#### Exercise requirements:
1. According to the passage on medical privacy, how many private photos did hackers publish after the 2017 attack on a Lithuanian cosmetic surgery clinic?
2. Duplicate the part of the passage on medical privacy that opens with the words containing "Medical privacy is" and closes with "is to sharks.".

Medical privacy is a particularly important kind of privacy. Disease not only leaves us vulnerable to worry, pain, deterioration of the body, and possibly even death—it also leaves us vulnerable to social harms such as stigma, discrimination, shame and exploitation. The information that someone needs medical care is to social predators what the smell of blood is to sharks.
Patients can face many harms as a result of medical data breaches. If a prospective employer has information on a job applicant suggesting some medical concerns, they might be tempted to discriminate against her and hire someone else. Such discrimination would be very hard to prove, as the victim might have no reason to suspect that she is a victim. Insurance companies could take advantage of medically relevant information, such as genetic tendencies, to charge some people more than others. Pharmaceutical companies could engage in price discrimination by identifying people who desperately need a medicine that can be bought only from them, and charge them more for it. Hackers could commit identity theft. Criminals could extort patients, threatening to expose sensitive images or information about them. In 2017, for instance, a criminal group accessed sensitive data from a Lithuanian cosmetic surgery clinic and extorted patients, asking for a bitcoin ransom. Hackers then published more than 25,000 private photos, including nude ones, and personal data that included passport scans and national insurance numbers.

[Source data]
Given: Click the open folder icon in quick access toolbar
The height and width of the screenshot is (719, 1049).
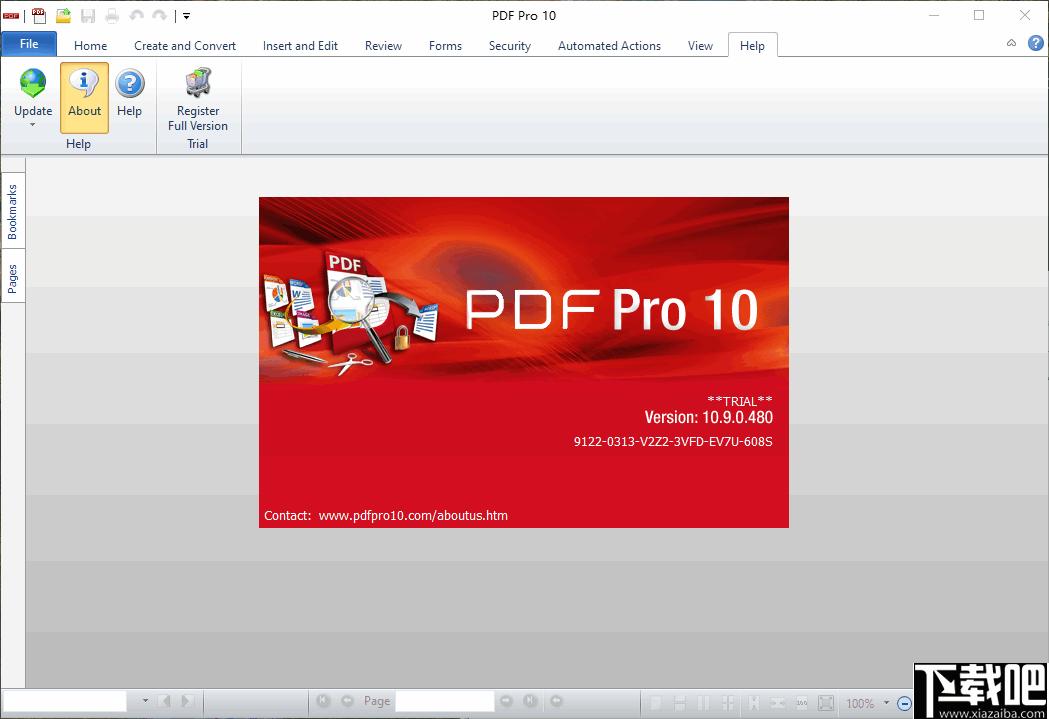Looking at the screenshot, I should tap(63, 15).
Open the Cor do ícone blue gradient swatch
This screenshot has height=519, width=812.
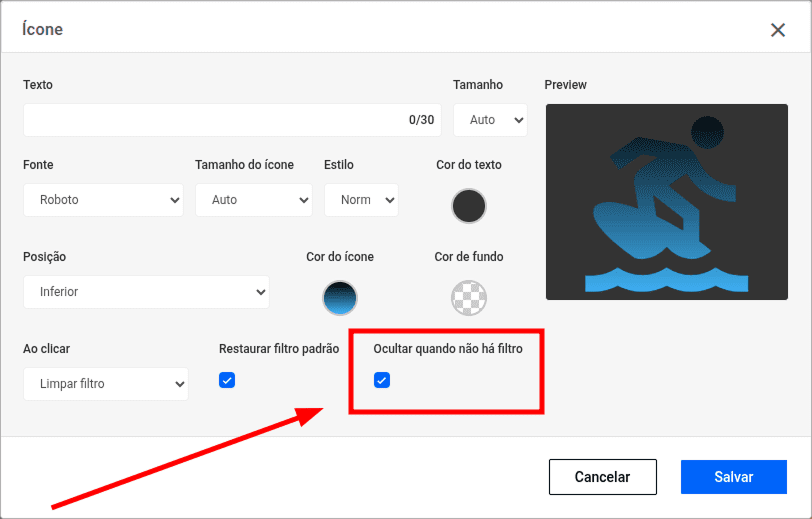tap(340, 297)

#### Expected responses:
1. More than 25,000.

2.
Medical privacy is a particularly important kind of privacy. Disease not only leaves us vulnerable to worry, pain, deterioration of the body, and possibly even death—it also leaves us vulnerable to social harms such as stigma, discrimination, shame and exploitation. The information that someone needs medical care is to social predators what the smell of blood is to sharks.